(Click-target data)
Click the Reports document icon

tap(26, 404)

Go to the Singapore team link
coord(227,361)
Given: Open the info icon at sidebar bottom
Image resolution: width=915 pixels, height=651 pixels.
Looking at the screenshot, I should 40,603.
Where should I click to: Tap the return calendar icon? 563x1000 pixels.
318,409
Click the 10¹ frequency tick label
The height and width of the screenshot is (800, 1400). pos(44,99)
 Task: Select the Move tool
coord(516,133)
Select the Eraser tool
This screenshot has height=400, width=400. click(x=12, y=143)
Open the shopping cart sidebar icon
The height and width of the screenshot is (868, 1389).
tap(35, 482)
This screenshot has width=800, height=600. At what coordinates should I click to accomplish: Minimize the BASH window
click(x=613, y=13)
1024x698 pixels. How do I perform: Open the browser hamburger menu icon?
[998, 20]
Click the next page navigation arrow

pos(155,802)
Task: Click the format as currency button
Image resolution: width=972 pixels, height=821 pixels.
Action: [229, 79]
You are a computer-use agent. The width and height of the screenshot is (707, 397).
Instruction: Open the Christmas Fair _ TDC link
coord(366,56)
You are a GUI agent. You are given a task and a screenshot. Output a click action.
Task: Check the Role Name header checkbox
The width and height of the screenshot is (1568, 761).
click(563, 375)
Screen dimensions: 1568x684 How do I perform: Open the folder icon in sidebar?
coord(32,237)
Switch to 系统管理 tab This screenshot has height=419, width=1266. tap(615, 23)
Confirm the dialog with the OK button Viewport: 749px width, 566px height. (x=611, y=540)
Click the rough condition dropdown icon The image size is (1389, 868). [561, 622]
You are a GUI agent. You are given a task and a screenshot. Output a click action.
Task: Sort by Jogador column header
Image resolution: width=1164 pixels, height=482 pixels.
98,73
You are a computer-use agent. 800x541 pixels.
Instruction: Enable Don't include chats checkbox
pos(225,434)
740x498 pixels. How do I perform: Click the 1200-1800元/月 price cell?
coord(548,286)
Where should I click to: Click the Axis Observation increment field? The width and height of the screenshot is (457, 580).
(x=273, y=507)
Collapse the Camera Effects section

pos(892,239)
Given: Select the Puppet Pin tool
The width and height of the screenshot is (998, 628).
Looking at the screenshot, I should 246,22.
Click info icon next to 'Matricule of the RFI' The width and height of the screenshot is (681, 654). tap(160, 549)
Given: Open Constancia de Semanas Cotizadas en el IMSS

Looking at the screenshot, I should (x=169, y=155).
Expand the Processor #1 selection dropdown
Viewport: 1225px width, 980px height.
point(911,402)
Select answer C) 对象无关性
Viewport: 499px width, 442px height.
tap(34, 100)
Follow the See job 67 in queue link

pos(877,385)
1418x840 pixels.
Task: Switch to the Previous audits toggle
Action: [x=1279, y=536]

— Request —
Reproduce all of the records above line for line, with no changes.

— Full output —
Click the Reports document icon

tap(26, 404)

Go to the Singapore team link
coord(227,361)
Given: Open the info icon at sidebar bottom
Image resolution: width=915 pixels, height=651 pixels.
Looking at the screenshot, I should 40,603.
Where should I click to: Tap the return calendar icon? 563x1000 pixels.
318,409
Click the 10¹ frequency tick label
The height and width of the screenshot is (800, 1400). pos(44,99)
 Task: Select the Move tool
coord(516,133)
Select the Eraser tool
This screenshot has height=400, width=400. click(x=12, y=143)
Open the shopping cart sidebar icon
The height and width of the screenshot is (868, 1389).
tap(35, 482)
This screenshot has width=800, height=600. At what coordinates should I click to accomplish: Minimize the BASH window
click(x=613, y=13)
1024x698 pixels. How do I perform: Open the browser hamburger menu icon?
[998, 20]
Click the next page navigation arrow

pos(155,802)
Task: Click the format as currency button
Image resolution: width=972 pixels, height=821 pixels.
Action: [229, 79]
You are a computer-use agent. The width and height of the screenshot is (707, 397).
Instruction: Open the Christmas Fair _ TDC link
coord(366,56)
You are a GUI agent. You are given a task and a screenshot. Output a click action.
Task: Check the Role Name header checkbox
The width and height of the screenshot is (1568, 761).
click(563, 375)
Screen dimensions: 1568x684 How do I perform: Open the folder icon in sidebar?
coord(32,237)
Switch to 系统管理 tab This screenshot has height=419, width=1266. tap(615, 23)
Confirm the dialog with the OK button Viewport: 749px width, 566px height. (x=611, y=540)
Click the rough condition dropdown icon The image size is (1389, 868). [561, 622]
You are a GUI agent. You are given a task and a screenshot. Output a click action.
Task: Sort by Jogador column header
Image resolution: width=1164 pixels, height=482 pixels.
98,73
You are a computer-use agent. 800x541 pixels.
Instruction: Enable Don't include chats checkbox
pos(225,434)
740x498 pixels. How do I perform: Click the 1200-1800元/月 price cell?
coord(548,286)
Where should I click to: Click the Axis Observation increment field? The width and height of the screenshot is (457, 580).
(x=273, y=507)
Collapse the Camera Effects section

pos(892,239)
Given: Select the Puppet Pin tool
The width and height of the screenshot is (998, 628).
Looking at the screenshot, I should 246,22.
Click info icon next to 'Matricule of the RFI' The width and height of the screenshot is (681, 654). tap(160, 549)
Given: Open Constancia de Semanas Cotizadas en el IMSS

Looking at the screenshot, I should (x=169, y=155).
Expand the Processor #1 selection dropdown
Viewport: 1225px width, 980px height.
point(911,402)
Select answer C) 对象无关性
Viewport: 499px width, 442px height.
tap(34, 100)
Follow the See job 67 in queue link

pos(877,385)
1418x840 pixels.
Task: Switch to the Previous audits toggle
Action: [x=1279, y=536]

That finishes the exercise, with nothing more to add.